Data Access configuration

In its most basic form, Data Access is a set of Docker images that are combined using minimal configuration. Below is an explanation of the images required, what configuration parameters need to be defined, and an some example configurations.

Images

Two images are provided for deploying Data Access Processes:

Single mount

To deploy a Data Access Process providing query access to a single mount (e.g., an RDB, IDB, or HDB), use the registry.dl.kx.com/kxi-da image.
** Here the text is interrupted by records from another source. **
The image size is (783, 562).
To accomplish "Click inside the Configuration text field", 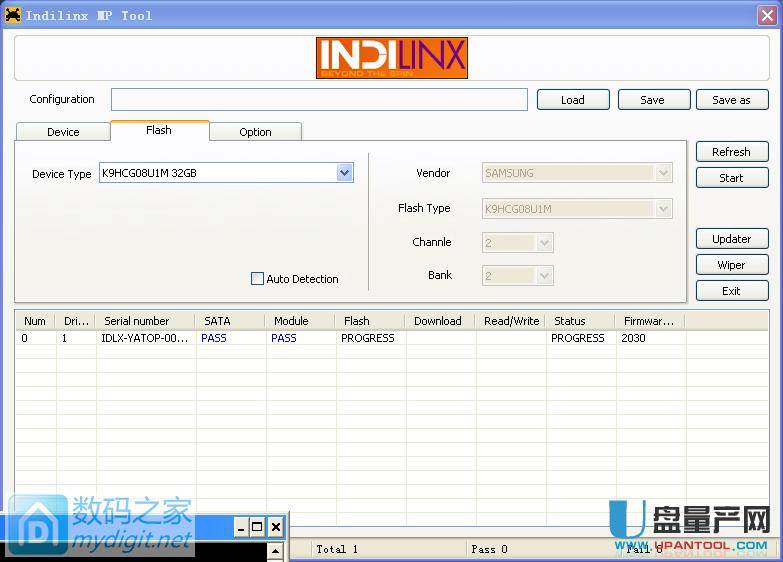I will pyautogui.click(x=319, y=100).
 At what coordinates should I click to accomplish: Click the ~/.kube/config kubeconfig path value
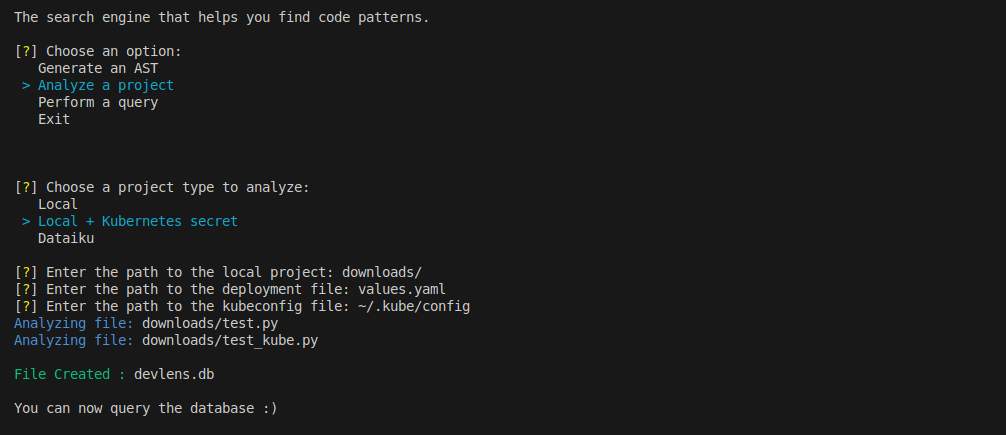click(x=414, y=306)
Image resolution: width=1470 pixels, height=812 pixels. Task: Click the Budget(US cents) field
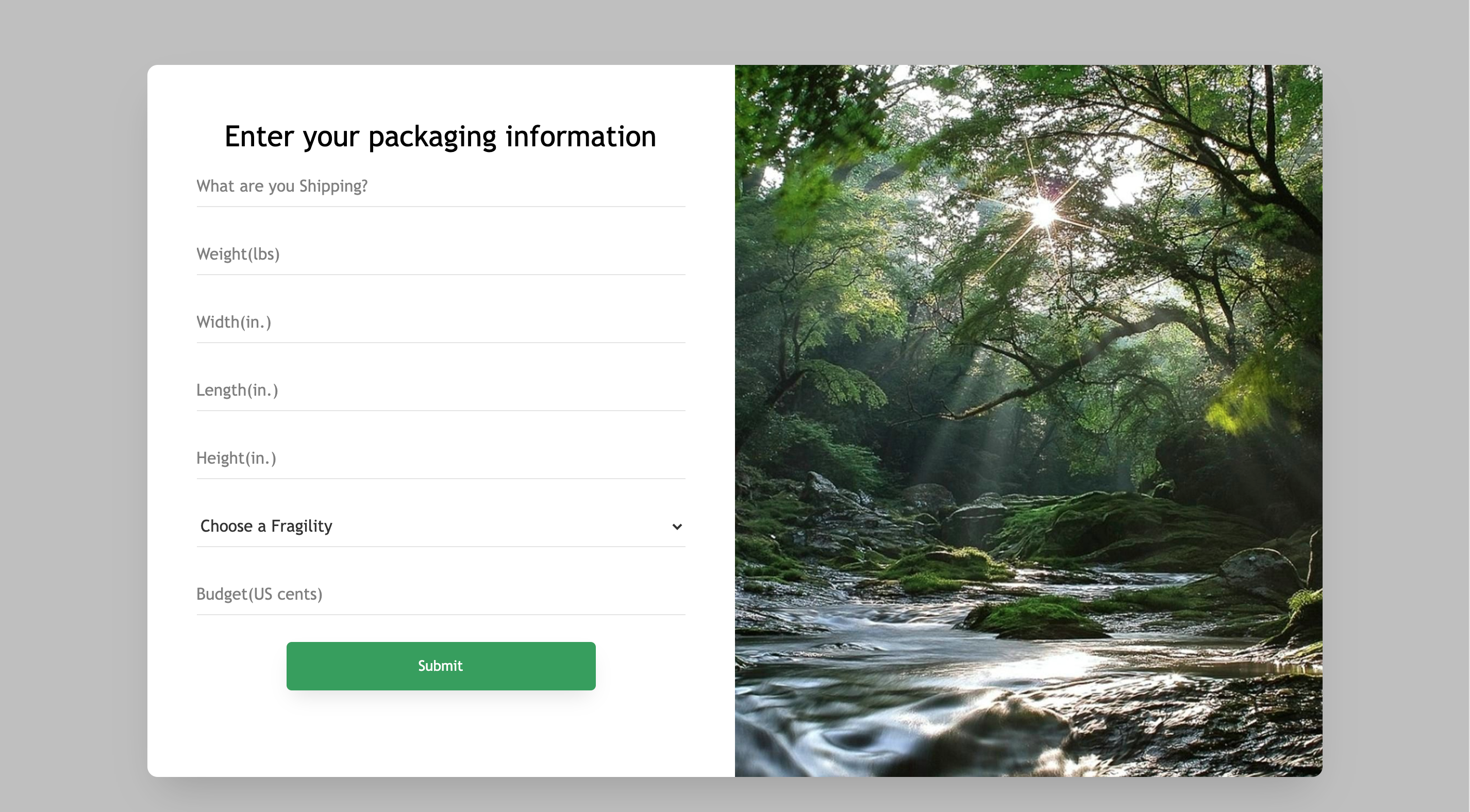click(x=440, y=595)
Additionally, set the mount preferred using mountName: <mount> in the assembly for that dap instance.

For example,

elements:
  dap:
    rdb:
      mountName: stream

Multiple mounts

To deploy a Data Access Process providing query access to multiple mounts within a single image (to share compute resources across tiers), use the registry.dl.kx.com/kxi-da-single image.

Additionally, set the list of mounts preferred using mountList: [<mounts>] in the assembly.

elements:
  dap:
    db:
      mountList: [stream, intraday, historical]

Environment variables

The DA microservice relies on certain environment variables to be defined in the containers. The variables are described below.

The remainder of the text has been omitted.